Sebagian besar kayu-kayu tersebut digunakan untuk membangun rumah atau kusen-kusen jendela. “Jika kayunya legal, maka sangat tidak mungkin harganya akan semurah seperti yang kita beli di toko bangunan. Menurut aturan hukum, harganya seharusnya bisa 10 kali lebih mahal dari apa yang kita bayar sekarang,” kata Arya ketika ditemui di salah satu acara di sela-sela Konferensi Perubahan Iklim PBB di Durban, Afrika Selatan, 2 Desember lalu.

Sampai saat ini, konsumen lokal belum bisa mengetahui apakah kayu yang mereka gunakan legal atau ilegal.

Solusinya sebenarnya sudah ada. Negara-negara Eropa yang mengimpor kayu dari Indonesia meminta sertifikat yang memastikan bahwa kayu yang masuk ke negara-negara mereka dari Indonesia sudah ditebang sesuai aturan. Jaminan sertifikat itu bernama Timber Legality Assurance System (TLAS).

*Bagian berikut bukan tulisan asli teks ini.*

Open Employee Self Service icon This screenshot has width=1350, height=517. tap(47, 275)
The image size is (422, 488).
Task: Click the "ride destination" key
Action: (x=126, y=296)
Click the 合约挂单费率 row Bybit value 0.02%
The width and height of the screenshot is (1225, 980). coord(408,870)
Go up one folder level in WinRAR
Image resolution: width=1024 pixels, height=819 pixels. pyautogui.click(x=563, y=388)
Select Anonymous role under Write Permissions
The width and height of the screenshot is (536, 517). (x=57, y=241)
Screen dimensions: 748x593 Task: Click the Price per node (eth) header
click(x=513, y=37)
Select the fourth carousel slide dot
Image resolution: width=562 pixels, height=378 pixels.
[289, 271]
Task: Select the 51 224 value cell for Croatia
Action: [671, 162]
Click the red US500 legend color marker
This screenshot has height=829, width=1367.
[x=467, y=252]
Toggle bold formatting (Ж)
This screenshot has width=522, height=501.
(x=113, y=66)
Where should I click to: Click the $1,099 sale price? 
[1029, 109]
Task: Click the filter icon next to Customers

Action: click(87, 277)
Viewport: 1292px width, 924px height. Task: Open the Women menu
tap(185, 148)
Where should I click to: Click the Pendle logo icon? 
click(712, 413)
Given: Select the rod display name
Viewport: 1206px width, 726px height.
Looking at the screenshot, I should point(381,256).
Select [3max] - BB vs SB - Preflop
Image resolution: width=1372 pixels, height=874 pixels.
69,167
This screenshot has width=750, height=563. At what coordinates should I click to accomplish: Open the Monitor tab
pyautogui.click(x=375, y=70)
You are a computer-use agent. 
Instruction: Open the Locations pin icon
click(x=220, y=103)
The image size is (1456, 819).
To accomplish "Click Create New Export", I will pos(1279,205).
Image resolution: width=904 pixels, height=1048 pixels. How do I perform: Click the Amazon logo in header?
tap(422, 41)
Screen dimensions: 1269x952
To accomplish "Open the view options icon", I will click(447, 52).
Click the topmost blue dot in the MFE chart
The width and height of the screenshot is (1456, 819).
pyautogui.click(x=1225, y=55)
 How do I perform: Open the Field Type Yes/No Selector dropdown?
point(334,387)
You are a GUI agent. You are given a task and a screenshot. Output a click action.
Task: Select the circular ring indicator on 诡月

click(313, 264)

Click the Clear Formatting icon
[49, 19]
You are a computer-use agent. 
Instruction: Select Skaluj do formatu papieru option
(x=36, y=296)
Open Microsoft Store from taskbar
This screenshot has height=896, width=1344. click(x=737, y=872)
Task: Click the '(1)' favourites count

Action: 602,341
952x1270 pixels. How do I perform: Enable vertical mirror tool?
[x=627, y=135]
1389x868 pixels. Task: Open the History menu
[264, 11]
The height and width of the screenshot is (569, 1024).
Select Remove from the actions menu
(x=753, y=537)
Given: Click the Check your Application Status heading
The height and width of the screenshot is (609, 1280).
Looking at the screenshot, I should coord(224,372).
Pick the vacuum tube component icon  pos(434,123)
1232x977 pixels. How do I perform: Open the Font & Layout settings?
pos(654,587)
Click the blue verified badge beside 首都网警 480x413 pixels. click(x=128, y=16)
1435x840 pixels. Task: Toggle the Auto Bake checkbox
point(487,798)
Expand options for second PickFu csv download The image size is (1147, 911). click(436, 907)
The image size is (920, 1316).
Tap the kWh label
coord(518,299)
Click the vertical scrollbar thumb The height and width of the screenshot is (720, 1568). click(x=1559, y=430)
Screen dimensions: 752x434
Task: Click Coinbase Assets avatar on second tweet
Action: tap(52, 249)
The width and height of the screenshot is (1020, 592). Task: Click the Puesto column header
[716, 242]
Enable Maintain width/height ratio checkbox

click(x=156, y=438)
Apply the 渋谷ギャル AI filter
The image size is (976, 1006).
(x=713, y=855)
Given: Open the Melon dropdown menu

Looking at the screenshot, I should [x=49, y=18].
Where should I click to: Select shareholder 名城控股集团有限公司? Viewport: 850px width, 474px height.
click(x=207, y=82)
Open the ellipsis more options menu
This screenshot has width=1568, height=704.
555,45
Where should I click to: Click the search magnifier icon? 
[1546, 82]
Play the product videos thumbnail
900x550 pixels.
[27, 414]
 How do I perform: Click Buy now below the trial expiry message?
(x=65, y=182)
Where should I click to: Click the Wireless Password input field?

Sistem serupa sebenarnya bisa diterapkan di Indonesia. Hanya saja, menurut Arya, harga sertifikat yang mahal pasti akan menaikkan harga kayu. Konsekuensinya, harga bahan bangunan pun naik. Masyarakat pasti protes. Oleh karena itu, Arya menyarankan, harga sertifikasi itu harus ditanggung pemerintah. Harga kayu tetap akan naik, tapi setidaknya tidak setinggi seperti yang ia prediksi sebelumnya.

Arya adalah bagian dari tim IPB yang sedang meneliti soal kemungkinan memberlakukan sertifikat TLAS tersebut di tingkat domestik.

Selain harga, ada juga masalah pengelolaan hutan baik di tingkat lokal maupun nasional. Desentralisasi seharusnya mengembalikan pengelolaan hutan ke tingkat pemerintah lokal.

Sayangnya, desentralisasi juga berarti memberikan akses seluas-luasnya bagi pemerintah lokal ke pengelolaan hutan. Sehingga muncullah tren bagi-bagi hak izin pengelolaan hutan buat para donor politik usai pemilihan kepala daerah. Di sinilah potensi kerusakan hutan bisa terjadi.

Misalnya, hutan yang oleh pemerintah pusat sudah ditetapkan untuk kawasan REDD+ ternyata di tingkat lokal malah diberikan hak izin pengelolaannya.

Arya mengakui, dalam upaya sosialisasi soal sertifikasi TLAS tersebut, tabrakan antara pemerintah lokal, provinsi, dan pusat dalam membuat keputusan mengenai pengelolaan hutan awam terjadi. Ada masalah di tingkat pemerintah lokal dan sumber daya manusianya untuk mengelola hutan. “Kita harus terus-terusan mengulang soal koordinasi ini.”

Ketika ditanya soal masalah koordinasi ini di forum yang sama di Durban, Gubernur Kalimantan Tengah Agustin Teras Narang menyatakan tidak ada masalah seperti yang disebut Arya tersebut. “Kami punya masterplan kawasan, semua bantuan, kebijakan, rencana pengelolaan hutan akan dikonsultasikan dengan masterplan itu.”